Tekst ->
________________________________________

Czwartek 9 Maja 2024r. - 129 dz. roku,  Imieniny: Grzegorza, Karoliny, Karola

| Strona główna | | Mapa serwisu 

dodano: 04.03.23 - 16:17     Czytano: [302]

Gleba


Szanowni Państwo!



Cenić czy wielbić? Z pozoru różnica jest niewielka, ale tylko z pozoru. Kogoś cenionego wolno, a niekiedy nawet należy krytykować, chroniąc go tym samym przed samozachwytem i popełnianiem błędów. Uwielbienie wyklucza wszelką krytykę. Z drugiej strony uczucie uwielbienia bywa "praktyczną" wymówką na brak odpowiedzialności za własne życie. Znają to narody wielbiące swych tyranów. Polacy są narodem wyjątkowo "praktycznym inaczej", wielbiąc Pana Boga, a wobec bliźnich bywają raczej sceptyczni.

Skąd bierze się ta wyjątkowość? Dlaczego 10% Polaków było wolnymi szlachcicami, podczas gdy pozostałe europejski nacje spowijał zamordyzm absolutny ich władców? Żeby to zrozumieć warto jeszcze raz przypomnieć pryncypia nasze i naszych sąsiadów. Moralność, prawo i władza różnie są rozumiane. Polacy uważają, że moralność jest najważniejsza, prawo ma ją realizować, a władza egzekwować, jednocześnie prawu podlegając. Dla Niemców prawo jest najważniejsze, władza ma je egzekwować od obywateli według własnego uznania. Rosjanie tradycyjnie wielbią dzierżymordów, którym wolno wszystko, a moralność, to pojęcie w Rosji nieznane, bezbarwne, dobrze rozpuszczalne w bezbarwnej wódce.

Nic zatem dziwnego, że Stalin cieszył się wśród Rosjan boskim uwielbieniem. Niemcom też było do twarzy z Hitlerem. Pierwsza połowa dwudziestego wieku obfitowała w lokalnych bożków mniej, lub bardziej demokratycznie wybieranych. Nowoczesne przekazy propagandy bardzo temu sprzyjały. U nas kult Piłsudskiego nie przyjął się powszechnie, myślę, że głównie za sprawą tej naszej "inności", upodobania do wolności i możliwości krytykowania. Uwielbianie wodza nie sprzyja pożądaniu wolności. U naszych wschodnich i zachodnich sąsiadów była odpowiednia gleba dla krzewienia bóstw, a w Polsce grunt był zgoła odmienny. Kapusty nie da się uprawiać w lesie, a borowik nie wyrośnie na grządce kapusty.

________________________________________

Fragment materiału ->
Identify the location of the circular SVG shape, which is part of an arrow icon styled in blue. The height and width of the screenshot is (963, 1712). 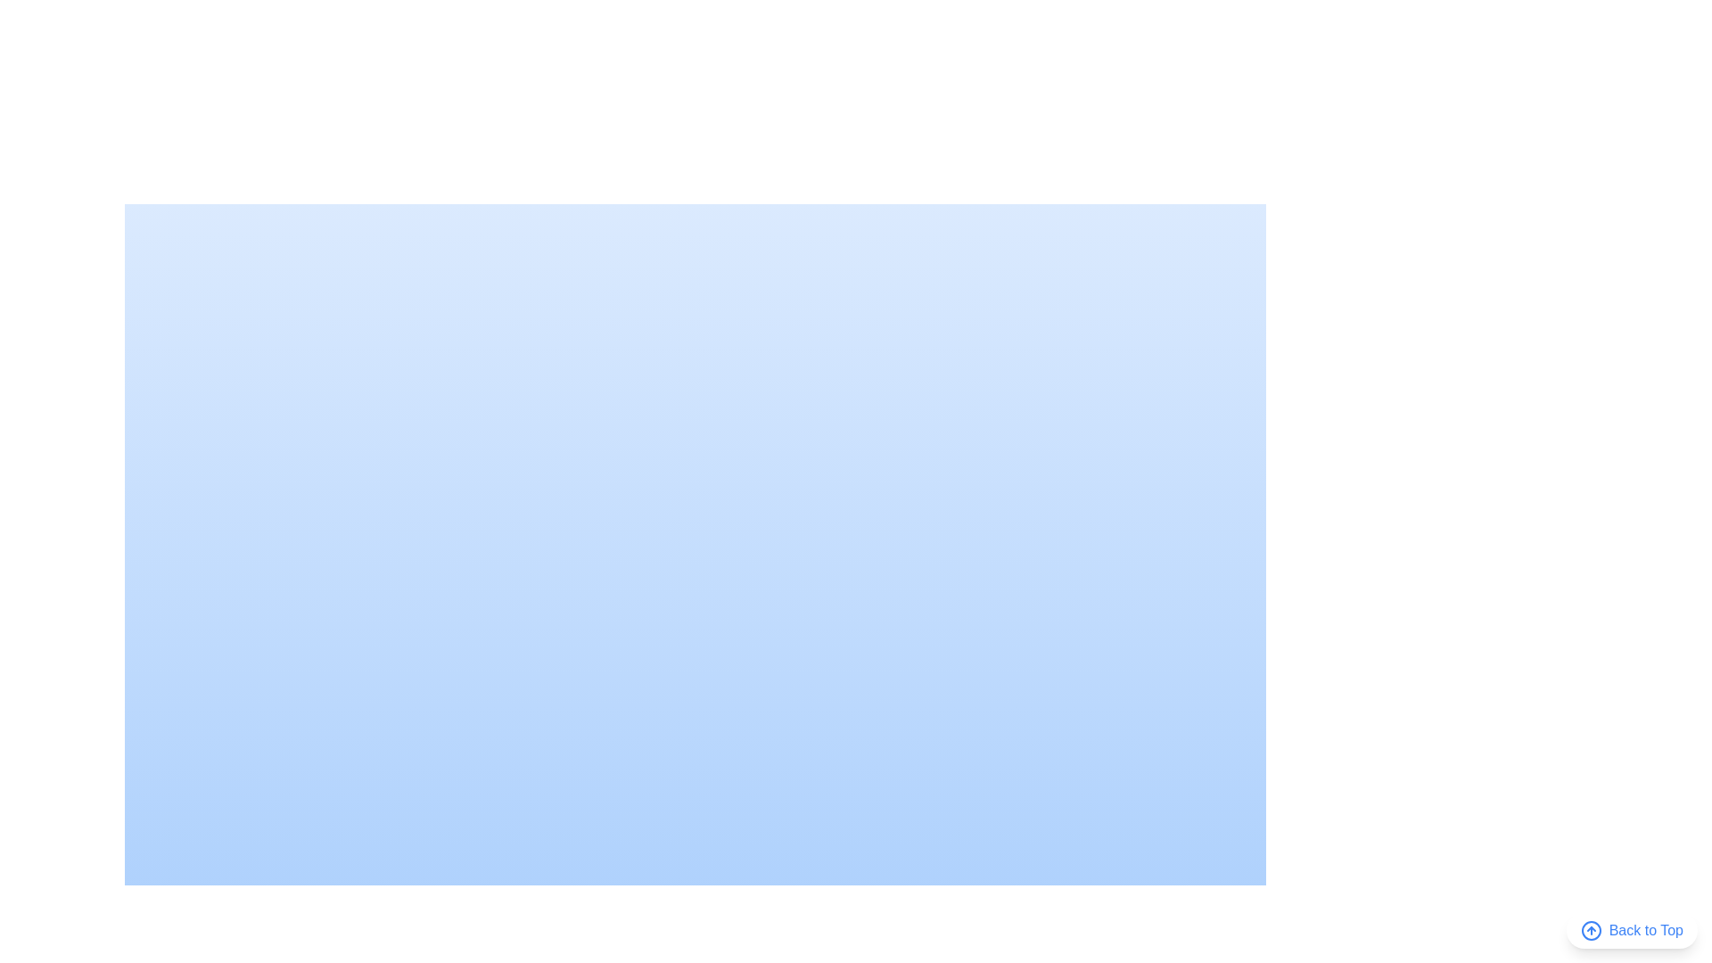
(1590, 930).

________________________________________

Cel zadania ->
Proszę ocenić, czy poniższe stwierdzenia są zgodne z tekstem „Gleba”, odpowiadając przy każdym „tak” lub „nie” i przytaczając dosłownie rozstrzygające słowa tekstu.
1. Według tekstu dla Niemców najważniejsza jest moralność.
2. Tekst stwierdza, że kult Piłsudskiego przyjął się w Polsce powszechnie.
3. Według tekstu uwielbienie wyklucza wszelką krytykę.
Materiał nie jest potrzebny do wykonania zadania.

Odpowiedź ->
1. Nie. „Dla Niemców prawo jest najważniejsze”.
2. Nie. „U nas kult Piłsudskiego nie przyjął się powszechnie”.
3. Tak. „Uwielbienie wyklucza wszelką krytykę.”